### EXERCISE PROMPT
Rewrite the hunting bow thread from the words "## Mikie Day" through "(Jan 22, 2007)", changing "great bow" to "fine bow".

Here's my bow with my hunting setup. I will probably get a different stabilizer before season though..
Extreme sight
Limbdriver rest
Super Stix stabilizer
Mathews stock grip, I figured the metal shrewd would be too cold.
Gold Tip arrows
Mathews Arrow Web quiver
Stan SX2 release


----------



## BowBoy78 (Aug 17, 2009)

*Here's mine*

couple pics
its and old bow but it still shoots faster than my dads mathews
He still shoots a 1999 feather-max
but both bows kill deer


----------



## Mach12 (Apr 3, 2007)

nice bows guys keep postin up those sweet rigs down animals anything with archery


----------



## Mikie Day (Oct 21, 2002)

the ol feather max...great bow....I wish I still had my on MQ1..that was just a all round great back up bow...


----------



## lightsspeed (Jan 22, 2007)

This my little girl shooting her pink PSE Chaos


----------



## Mach12 (Apr 3, 2007)

yea mikie ive owned those mq1's and they are defiantly a killer.


----------



## Mach12 (Apr 3, 2007)

here are some more bows that have been rebuilt by area 5150


----------



## corpralbarn (Jan 21, 2009)

### INFORMATION PROVIDED
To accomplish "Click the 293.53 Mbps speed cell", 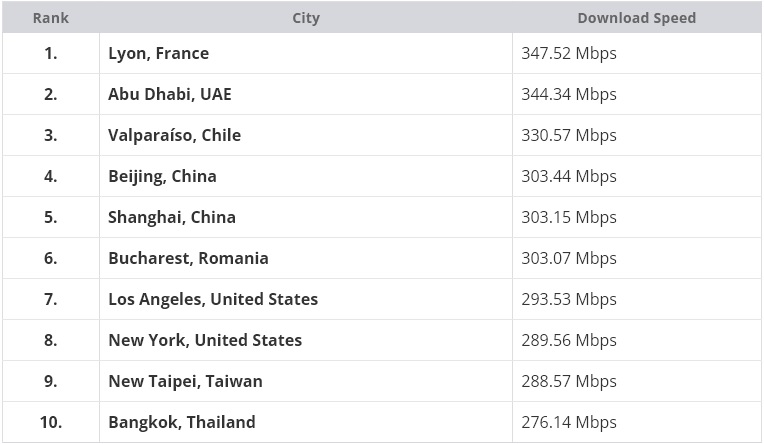I will [x=569, y=299].
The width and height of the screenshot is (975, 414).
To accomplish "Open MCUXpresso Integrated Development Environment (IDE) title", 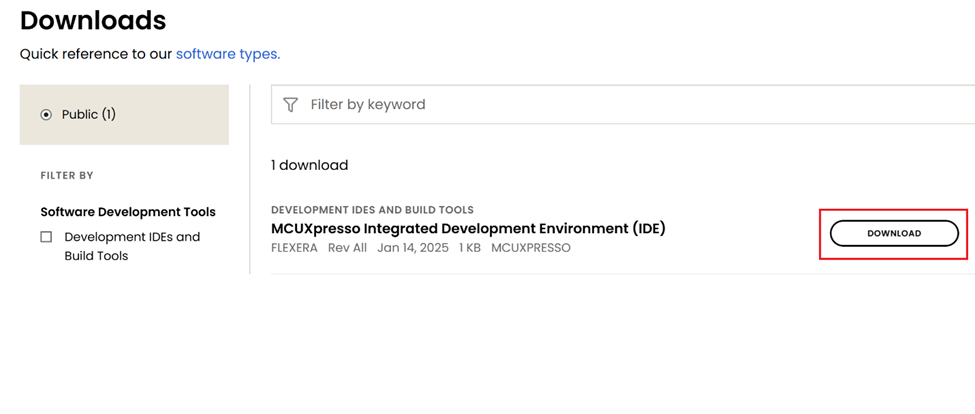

### ANSWER IN FULL
## Mikie Day (Oct 21, 2002)

the ol feather max...fine bow....I wish I still had my on MQ1..that was just a all round great back up bow...


----------



## lightsspeed (Jan 22, 2007)